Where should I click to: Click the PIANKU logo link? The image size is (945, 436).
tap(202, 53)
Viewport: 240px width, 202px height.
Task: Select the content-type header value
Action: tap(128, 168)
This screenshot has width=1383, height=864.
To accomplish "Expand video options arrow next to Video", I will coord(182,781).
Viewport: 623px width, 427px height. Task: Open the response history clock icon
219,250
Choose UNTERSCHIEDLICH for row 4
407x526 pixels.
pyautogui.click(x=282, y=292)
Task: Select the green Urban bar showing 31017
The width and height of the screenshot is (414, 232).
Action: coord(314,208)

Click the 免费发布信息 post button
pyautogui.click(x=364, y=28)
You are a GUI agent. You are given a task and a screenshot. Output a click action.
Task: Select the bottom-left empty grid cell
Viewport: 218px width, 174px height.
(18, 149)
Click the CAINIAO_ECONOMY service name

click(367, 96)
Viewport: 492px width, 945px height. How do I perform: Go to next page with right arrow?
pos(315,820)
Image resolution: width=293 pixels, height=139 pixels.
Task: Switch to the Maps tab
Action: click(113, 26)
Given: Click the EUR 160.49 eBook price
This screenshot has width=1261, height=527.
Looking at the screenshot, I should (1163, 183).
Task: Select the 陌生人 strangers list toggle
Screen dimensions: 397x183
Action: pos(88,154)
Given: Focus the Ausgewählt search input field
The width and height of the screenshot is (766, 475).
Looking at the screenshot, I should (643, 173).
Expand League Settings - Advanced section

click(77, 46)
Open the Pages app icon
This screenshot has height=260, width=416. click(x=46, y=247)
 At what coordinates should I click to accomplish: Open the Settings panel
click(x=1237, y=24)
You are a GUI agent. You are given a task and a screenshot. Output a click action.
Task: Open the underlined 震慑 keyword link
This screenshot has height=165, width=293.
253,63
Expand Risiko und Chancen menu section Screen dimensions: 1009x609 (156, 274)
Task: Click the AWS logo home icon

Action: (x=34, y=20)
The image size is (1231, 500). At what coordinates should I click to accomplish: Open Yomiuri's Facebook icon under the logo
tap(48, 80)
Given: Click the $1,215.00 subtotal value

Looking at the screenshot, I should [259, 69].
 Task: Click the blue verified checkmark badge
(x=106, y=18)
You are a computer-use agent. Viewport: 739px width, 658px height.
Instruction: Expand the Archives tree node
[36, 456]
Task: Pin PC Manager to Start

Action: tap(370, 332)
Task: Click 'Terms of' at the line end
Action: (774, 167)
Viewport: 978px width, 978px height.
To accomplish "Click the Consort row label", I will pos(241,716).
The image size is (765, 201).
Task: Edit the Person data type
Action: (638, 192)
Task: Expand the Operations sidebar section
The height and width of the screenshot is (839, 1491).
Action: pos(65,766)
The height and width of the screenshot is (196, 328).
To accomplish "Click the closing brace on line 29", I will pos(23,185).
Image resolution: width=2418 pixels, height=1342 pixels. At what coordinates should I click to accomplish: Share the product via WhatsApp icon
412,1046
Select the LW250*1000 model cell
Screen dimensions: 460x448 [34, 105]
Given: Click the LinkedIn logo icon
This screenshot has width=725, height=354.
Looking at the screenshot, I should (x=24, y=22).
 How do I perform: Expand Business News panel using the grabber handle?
════════
◆ **TASK DETAILS**
Return each line of the data above verbatim.

◆ **OUTPUT FOR THIS TASK**
Where should I click to: Click the PIANKU logo link? The image size is (945, 436).
tap(202, 53)
Viewport: 240px width, 202px height.
Task: Select the content-type header value
Action: tap(128, 168)
This screenshot has width=1383, height=864.
To accomplish "Expand video options arrow next to Video", I will coord(182,781).
Viewport: 623px width, 427px height. Task: Open the response history clock icon
219,250
Choose UNTERSCHIEDLICH for row 4
407x526 pixels.
pyautogui.click(x=282, y=292)
Task: Select the green Urban bar showing 31017
The width and height of the screenshot is (414, 232).
Action: coord(314,208)

Click the 免费发布信息 post button
pyautogui.click(x=364, y=28)
You are a GUI agent. You are given a task and a screenshot. Output a click action.
Task: Select the bottom-left empty grid cell
Viewport: 218px width, 174px height.
(18, 149)
Click the CAINIAO_ECONOMY service name

click(367, 96)
Viewport: 492px width, 945px height. How do I perform: Go to next page with right arrow?
pos(315,820)
Image resolution: width=293 pixels, height=139 pixels.
Task: Switch to the Maps tab
Action: click(113, 26)
Given: Click the EUR 160.49 eBook price
This screenshot has width=1261, height=527.
Looking at the screenshot, I should (1163, 183).
Task: Select the 陌生人 strangers list toggle
Screen dimensions: 397x183
Action: pos(88,154)
Given: Focus the Ausgewählt search input field
The width and height of the screenshot is (766, 475).
Looking at the screenshot, I should (643, 173).
Expand League Settings - Advanced section

click(77, 46)
Open the Pages app icon
This screenshot has height=260, width=416. click(x=46, y=247)
 At what coordinates should I click to accomplish: Open the Settings panel
click(x=1237, y=24)
You are a GUI agent. You are given a task and a screenshot. Output a click action.
Task: Open the underlined 震慑 keyword link
This screenshot has height=165, width=293.
253,63
Expand Risiko und Chancen menu section Screen dimensions: 1009x609 (156, 274)
Task: Click the AWS logo home icon

Action: (x=34, y=20)
The image size is (1231, 500). At what coordinates should I click to accomplish: Open Yomiuri's Facebook icon under the logo
tap(48, 80)
Given: Click the $1,215.00 subtotal value

Looking at the screenshot, I should [259, 69].
 Task: Click the blue verified checkmark badge
(x=106, y=18)
You are a computer-use agent. Viewport: 739px width, 658px height.
Instruction: Expand the Archives tree node
[36, 456]
Task: Pin PC Manager to Start

Action: tap(370, 332)
Task: Click 'Terms of' at the line end
Action: (774, 167)
Viewport: 978px width, 978px height.
To accomplish "Click the Consort row label", I will pos(241,716).
The image size is (765, 201).
Task: Edit the Person data type
Action: (638, 192)
Task: Expand the Operations sidebar section
The height and width of the screenshot is (839, 1491).
Action: pos(65,766)
The height and width of the screenshot is (196, 328).
To accomplish "Click the closing brace on line 29", I will pos(23,185).
Image resolution: width=2418 pixels, height=1342 pixels. At what coordinates should I click to accomplish: Share the product via WhatsApp icon
412,1046
Select the LW250*1000 model cell
Screen dimensions: 460x448 [34, 105]
Given: Click the LinkedIn logo icon
This screenshot has width=725, height=354.
Looking at the screenshot, I should (x=24, y=22).
 How do I perform: Expand Business News panel using the grabber handle?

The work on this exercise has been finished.